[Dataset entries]
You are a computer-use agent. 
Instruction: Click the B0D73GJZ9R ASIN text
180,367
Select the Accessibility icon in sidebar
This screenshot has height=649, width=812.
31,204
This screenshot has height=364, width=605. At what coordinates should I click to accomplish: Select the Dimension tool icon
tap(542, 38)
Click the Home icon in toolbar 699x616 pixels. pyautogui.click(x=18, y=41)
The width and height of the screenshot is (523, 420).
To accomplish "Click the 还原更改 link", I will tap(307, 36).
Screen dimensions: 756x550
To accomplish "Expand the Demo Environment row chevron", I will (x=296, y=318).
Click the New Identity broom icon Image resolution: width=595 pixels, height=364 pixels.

--

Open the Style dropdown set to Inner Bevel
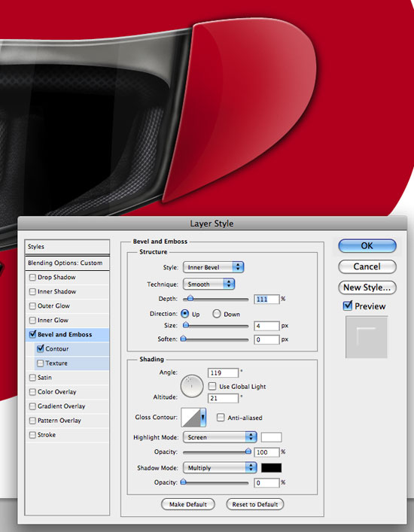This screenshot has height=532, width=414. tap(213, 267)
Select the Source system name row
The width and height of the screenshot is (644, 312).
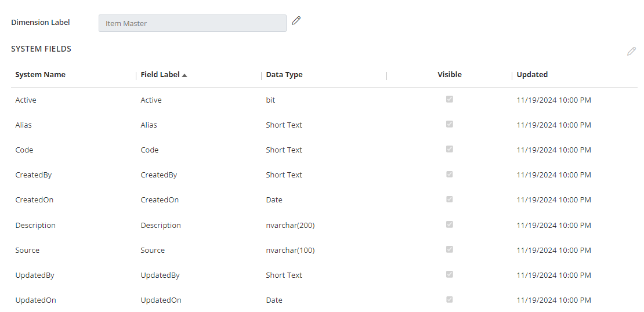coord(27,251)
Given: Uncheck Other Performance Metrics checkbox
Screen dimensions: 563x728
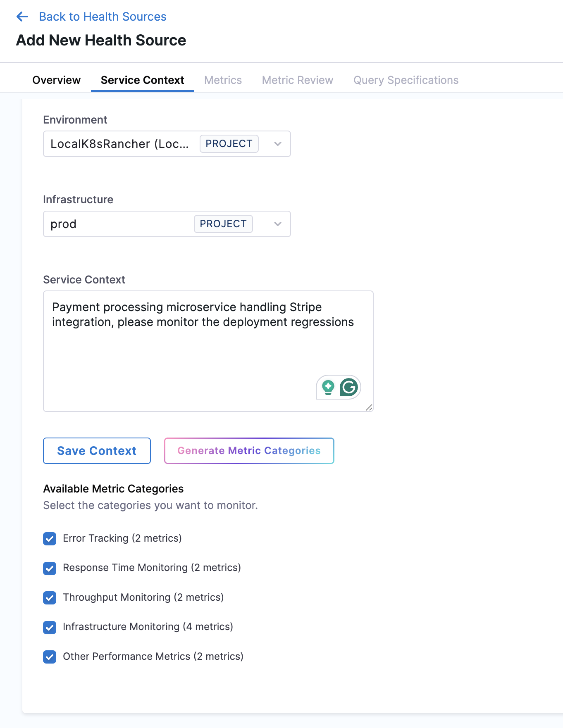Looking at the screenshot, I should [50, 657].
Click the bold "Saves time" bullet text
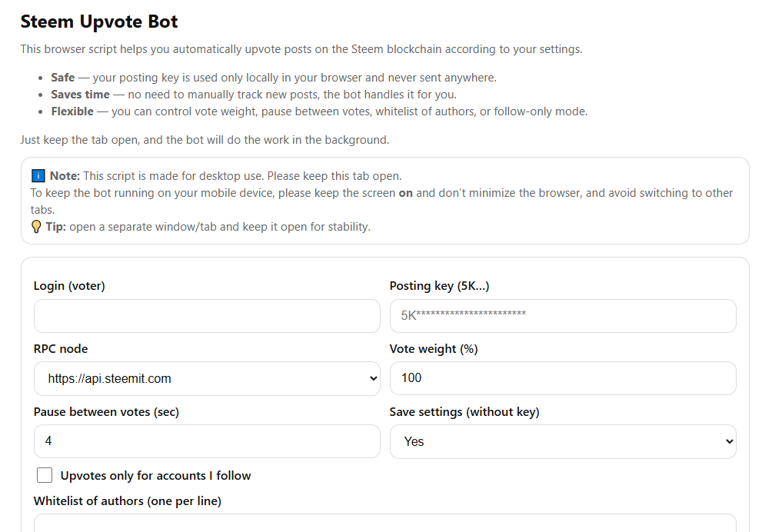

---

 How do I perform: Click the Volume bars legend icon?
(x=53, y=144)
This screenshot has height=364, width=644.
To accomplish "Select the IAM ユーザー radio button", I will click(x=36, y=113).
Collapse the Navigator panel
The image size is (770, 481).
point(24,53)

Exercise description:
The lines to return are those with the string "pixels" in them; copy each from the entries above.

Answer box:
Click the Home icon in toolbar 699x616 pixels. pyautogui.click(x=18, y=41)
Click the New Identity broom icon Image resolution: width=595 pixels, height=364 pixels.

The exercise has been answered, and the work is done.